Wednesday, April 23, 2008
The EPA is under fire yet again, this time through an investigation by a non profit environmental organization known as the Union of Concerned Scientists. According to the organizations report nearly 900 scientists at the EPA have experienced "political interference" in their work in the last five years.
The report was based on interviews with current and former staff members, analysis of government documents and a questionnaire sent to 5,419 EPA scientists (1558 of which responded). Of those responses, 889 scientists or 60 percent, said they had personally experienced at least one instance of political interference in the last five years; 394 said they experienced frequent or occasional "statements by EPA officials that misrepresent scientists' findings." More than one-fifth, or 285, said they had experienced "selective or incomplete use of data to justify a specific regulatory outcome," the report said. Nearly 100 scientists said the White House Office of Management and Budget (OMB) was the main offender.
To no surprise the EPA denies all allegations-again.
"Certainly OMB plays a policy role," Shradar said by telephone. "It's important that there is inter-agency cooperation. There's not interference against the scientific work that they're doing, that's still highly respected and taken into account."

Stored data

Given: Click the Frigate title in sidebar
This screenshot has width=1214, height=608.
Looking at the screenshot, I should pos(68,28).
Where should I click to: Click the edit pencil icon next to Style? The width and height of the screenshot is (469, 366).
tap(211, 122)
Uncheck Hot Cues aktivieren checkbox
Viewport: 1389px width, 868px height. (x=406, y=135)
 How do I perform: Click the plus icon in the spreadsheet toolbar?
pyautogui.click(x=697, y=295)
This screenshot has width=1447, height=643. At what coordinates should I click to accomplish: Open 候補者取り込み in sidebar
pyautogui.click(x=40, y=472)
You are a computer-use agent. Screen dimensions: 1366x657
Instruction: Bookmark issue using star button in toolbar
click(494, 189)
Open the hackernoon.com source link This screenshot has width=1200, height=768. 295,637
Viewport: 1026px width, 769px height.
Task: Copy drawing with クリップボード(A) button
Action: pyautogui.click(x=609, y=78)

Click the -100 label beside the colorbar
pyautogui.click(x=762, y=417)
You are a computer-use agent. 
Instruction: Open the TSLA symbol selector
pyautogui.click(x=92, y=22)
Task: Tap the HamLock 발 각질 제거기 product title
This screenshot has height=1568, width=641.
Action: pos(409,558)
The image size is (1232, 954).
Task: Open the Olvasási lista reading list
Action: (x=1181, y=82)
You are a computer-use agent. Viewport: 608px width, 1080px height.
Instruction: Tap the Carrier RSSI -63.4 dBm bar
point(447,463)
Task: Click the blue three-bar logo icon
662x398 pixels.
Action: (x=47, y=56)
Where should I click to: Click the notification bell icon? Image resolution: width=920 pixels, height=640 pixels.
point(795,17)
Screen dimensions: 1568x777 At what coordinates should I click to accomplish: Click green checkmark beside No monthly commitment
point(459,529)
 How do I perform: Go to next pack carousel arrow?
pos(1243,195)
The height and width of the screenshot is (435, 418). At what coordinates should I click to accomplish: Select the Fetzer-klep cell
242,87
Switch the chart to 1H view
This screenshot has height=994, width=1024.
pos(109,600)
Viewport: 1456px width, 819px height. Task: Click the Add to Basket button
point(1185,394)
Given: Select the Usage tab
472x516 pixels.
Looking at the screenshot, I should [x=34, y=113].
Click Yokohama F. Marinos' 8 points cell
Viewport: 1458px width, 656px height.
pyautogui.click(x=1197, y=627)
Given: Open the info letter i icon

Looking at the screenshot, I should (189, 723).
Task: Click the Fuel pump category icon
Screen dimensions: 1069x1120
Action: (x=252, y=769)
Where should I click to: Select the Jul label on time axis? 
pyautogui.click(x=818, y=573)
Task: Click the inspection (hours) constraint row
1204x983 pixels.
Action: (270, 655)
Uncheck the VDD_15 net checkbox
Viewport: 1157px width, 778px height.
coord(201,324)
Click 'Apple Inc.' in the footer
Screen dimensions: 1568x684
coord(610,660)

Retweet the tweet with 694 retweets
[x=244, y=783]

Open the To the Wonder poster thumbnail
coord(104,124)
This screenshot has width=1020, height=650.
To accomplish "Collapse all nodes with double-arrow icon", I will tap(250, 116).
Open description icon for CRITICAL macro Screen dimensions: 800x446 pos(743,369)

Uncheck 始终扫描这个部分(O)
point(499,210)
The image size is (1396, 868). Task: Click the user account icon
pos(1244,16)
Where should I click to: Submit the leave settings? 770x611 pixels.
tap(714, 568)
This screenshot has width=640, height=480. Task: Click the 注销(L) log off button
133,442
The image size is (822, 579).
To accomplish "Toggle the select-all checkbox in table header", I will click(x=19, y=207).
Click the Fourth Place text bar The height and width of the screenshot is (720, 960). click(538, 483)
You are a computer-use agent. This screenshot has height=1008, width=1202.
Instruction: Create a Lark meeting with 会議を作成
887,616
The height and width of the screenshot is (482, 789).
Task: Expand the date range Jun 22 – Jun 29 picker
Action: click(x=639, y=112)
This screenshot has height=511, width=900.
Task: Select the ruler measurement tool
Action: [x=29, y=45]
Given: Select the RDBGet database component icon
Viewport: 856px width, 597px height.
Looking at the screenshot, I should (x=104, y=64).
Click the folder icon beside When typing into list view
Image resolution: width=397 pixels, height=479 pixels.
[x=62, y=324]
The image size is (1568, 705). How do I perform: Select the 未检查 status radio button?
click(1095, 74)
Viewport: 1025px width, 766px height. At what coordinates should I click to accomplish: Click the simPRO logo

### [TASK LIST]
(A) How many EPA scientists responded to the questionnaire, according to the text about the Union of Concerned Scientists report on the EPA?
(B) Write what comes next in the text about the Union of Concerned Scientists report on the EPA, starting after its last sentence.

### [EXPECTED RESPONSES]
(A) 1,558 scientists responded.

(B)
But the report seems to be one of a slate of recent inquiries that put the EPA's role and set of interests in question. Most recently the EPA has come under fire for its standard for ground-level ozone which goes against the recommended ozone levels by countless members of both the scientific and medical communities that worry about the boom in ozone related health hazards. The agency is also in a court fight with 18 U.S. states over its failure to limit greenhouse gas emissions from new cars and trucks, more than a year after the Supreme Court ruled EPA had the power to do so.
All the recent controversy begs the question who the Environmental Protection Agency is ultimately protecting, the citizens, the industry, the policy makers or themselves? They certainly can't accomplish all at the same time...makes one wonder - who is getting the short end of the stick in this equation.